* _Data under study_

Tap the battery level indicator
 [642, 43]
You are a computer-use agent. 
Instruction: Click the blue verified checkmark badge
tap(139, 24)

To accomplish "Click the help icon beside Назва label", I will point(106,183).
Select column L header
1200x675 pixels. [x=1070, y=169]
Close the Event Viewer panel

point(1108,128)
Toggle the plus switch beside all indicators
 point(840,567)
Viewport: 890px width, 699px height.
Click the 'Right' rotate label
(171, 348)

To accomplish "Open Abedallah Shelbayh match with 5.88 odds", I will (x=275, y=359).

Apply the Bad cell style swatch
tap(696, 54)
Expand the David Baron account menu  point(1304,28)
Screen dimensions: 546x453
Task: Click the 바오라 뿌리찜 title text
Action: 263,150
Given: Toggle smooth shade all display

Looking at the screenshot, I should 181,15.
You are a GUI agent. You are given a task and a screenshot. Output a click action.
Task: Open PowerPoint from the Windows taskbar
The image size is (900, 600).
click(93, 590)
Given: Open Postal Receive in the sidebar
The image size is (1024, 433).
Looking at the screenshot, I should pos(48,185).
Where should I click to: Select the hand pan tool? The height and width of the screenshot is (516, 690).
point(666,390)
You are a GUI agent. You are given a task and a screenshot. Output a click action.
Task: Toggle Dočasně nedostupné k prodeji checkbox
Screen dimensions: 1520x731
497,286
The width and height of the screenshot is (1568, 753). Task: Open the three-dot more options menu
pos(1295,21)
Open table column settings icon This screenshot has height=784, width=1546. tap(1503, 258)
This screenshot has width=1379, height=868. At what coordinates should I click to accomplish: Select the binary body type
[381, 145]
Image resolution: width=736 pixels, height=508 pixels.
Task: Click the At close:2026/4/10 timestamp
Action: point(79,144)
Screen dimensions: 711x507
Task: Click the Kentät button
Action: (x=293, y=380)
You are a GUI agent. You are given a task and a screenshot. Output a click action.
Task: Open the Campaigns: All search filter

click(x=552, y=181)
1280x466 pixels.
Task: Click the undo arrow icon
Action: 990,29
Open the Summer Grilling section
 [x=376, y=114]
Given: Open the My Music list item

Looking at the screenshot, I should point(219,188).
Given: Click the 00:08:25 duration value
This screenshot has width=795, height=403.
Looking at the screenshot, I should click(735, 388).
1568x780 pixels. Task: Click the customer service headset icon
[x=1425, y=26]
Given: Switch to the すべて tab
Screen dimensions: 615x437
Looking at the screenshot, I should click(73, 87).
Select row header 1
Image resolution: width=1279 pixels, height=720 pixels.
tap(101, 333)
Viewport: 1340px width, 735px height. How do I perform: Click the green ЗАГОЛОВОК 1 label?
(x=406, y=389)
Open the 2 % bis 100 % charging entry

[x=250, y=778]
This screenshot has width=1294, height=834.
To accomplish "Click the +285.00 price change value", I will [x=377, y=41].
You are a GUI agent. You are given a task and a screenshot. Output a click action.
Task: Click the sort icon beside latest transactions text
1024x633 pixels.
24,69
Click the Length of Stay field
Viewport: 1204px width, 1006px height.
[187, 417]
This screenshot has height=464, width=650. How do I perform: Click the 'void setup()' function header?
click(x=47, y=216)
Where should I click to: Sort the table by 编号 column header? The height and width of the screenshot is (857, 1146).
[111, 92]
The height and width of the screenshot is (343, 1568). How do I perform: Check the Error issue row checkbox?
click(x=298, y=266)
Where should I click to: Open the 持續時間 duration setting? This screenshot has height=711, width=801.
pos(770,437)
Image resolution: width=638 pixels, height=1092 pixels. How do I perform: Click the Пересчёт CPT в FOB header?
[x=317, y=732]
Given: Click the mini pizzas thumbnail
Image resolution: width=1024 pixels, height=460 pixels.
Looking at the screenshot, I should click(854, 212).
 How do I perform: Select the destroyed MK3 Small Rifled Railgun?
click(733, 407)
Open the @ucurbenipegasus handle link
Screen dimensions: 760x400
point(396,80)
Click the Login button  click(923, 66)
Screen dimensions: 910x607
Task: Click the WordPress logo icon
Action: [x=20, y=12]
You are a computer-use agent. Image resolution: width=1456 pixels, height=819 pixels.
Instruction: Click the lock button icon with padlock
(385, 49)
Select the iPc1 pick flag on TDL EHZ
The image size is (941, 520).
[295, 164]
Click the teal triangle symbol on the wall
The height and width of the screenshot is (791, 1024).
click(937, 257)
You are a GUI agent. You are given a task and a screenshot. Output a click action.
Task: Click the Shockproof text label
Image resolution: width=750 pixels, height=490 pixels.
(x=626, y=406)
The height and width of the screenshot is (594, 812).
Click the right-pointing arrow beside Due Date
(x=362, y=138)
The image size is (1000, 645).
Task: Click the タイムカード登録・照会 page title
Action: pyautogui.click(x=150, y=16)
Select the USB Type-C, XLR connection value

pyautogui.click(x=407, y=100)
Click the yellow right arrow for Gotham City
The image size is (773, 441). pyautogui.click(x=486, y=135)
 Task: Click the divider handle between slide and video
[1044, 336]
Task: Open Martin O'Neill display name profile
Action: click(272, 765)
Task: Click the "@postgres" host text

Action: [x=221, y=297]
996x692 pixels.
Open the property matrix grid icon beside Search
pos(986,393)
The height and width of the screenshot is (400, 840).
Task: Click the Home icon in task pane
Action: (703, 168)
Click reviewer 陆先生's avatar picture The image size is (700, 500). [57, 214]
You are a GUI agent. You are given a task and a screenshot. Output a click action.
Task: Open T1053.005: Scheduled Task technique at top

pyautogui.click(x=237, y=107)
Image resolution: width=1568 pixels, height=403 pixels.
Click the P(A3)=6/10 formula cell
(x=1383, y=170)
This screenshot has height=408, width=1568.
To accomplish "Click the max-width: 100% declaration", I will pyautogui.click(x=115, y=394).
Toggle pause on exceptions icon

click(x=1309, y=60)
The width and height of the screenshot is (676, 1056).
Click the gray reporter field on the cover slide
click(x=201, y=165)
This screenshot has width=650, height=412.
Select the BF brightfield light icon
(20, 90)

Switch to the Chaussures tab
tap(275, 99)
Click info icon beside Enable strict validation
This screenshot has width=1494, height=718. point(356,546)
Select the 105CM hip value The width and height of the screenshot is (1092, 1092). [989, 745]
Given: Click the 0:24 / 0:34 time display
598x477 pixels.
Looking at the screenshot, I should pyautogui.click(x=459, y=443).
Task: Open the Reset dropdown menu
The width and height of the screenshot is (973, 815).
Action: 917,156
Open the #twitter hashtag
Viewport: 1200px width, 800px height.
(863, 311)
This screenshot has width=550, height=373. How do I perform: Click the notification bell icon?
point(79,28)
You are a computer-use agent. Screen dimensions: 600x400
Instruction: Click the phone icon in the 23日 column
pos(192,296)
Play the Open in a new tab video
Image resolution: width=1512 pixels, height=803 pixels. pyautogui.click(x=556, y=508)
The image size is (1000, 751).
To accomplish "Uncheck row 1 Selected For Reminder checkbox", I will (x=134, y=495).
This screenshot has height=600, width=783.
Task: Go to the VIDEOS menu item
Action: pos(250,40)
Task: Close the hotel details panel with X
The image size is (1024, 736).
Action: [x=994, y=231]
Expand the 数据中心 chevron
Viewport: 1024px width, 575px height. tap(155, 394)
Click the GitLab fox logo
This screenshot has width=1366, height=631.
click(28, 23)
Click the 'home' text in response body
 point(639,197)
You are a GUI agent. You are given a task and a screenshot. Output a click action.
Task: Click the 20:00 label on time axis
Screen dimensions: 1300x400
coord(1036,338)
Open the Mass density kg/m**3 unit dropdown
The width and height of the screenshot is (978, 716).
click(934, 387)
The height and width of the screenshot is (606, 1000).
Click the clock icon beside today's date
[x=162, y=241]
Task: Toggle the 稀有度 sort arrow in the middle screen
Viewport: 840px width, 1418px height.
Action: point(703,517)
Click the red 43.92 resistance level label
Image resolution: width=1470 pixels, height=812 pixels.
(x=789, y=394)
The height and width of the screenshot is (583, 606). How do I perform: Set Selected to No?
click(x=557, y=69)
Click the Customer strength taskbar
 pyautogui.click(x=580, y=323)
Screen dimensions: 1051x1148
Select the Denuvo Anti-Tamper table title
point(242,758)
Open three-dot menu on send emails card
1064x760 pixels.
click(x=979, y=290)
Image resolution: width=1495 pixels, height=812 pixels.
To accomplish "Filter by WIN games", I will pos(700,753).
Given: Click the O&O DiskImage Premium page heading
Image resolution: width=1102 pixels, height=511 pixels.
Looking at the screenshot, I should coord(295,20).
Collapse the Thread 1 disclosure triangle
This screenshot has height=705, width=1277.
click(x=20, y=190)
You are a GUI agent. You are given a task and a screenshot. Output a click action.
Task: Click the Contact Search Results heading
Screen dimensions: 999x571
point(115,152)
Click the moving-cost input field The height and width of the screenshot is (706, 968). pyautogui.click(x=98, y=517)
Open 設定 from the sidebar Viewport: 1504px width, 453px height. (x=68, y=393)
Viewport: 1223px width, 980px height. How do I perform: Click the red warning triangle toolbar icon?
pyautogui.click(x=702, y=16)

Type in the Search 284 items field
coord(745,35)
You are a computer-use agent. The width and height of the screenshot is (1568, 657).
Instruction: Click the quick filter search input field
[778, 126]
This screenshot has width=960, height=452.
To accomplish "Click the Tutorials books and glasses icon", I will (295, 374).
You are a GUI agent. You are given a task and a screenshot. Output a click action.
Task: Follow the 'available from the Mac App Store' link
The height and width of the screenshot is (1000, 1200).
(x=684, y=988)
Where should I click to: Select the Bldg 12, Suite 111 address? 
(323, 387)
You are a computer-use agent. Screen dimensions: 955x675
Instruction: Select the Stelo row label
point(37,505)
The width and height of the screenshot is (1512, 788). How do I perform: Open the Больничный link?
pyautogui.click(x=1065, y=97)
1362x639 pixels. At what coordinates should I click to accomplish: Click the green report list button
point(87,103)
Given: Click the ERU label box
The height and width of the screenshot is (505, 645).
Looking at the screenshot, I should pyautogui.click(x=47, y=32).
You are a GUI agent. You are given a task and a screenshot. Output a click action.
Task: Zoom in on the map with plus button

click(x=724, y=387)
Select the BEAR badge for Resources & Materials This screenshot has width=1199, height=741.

* _Try it_
Collect the complete line wherever the string "computer" appears in the records.

* _Expected answer_
You are a computer-use agent. 
You are a computer-use agent. Image resolution: width=1456 pixels, height=819 pixels.
You are a computer-use agent. Screen dimensions: 600x400
You are a computer-use agent. The width and height of the screenshot is (1568, 657).
You are a computer-use agent. Screen dimensions: 955x675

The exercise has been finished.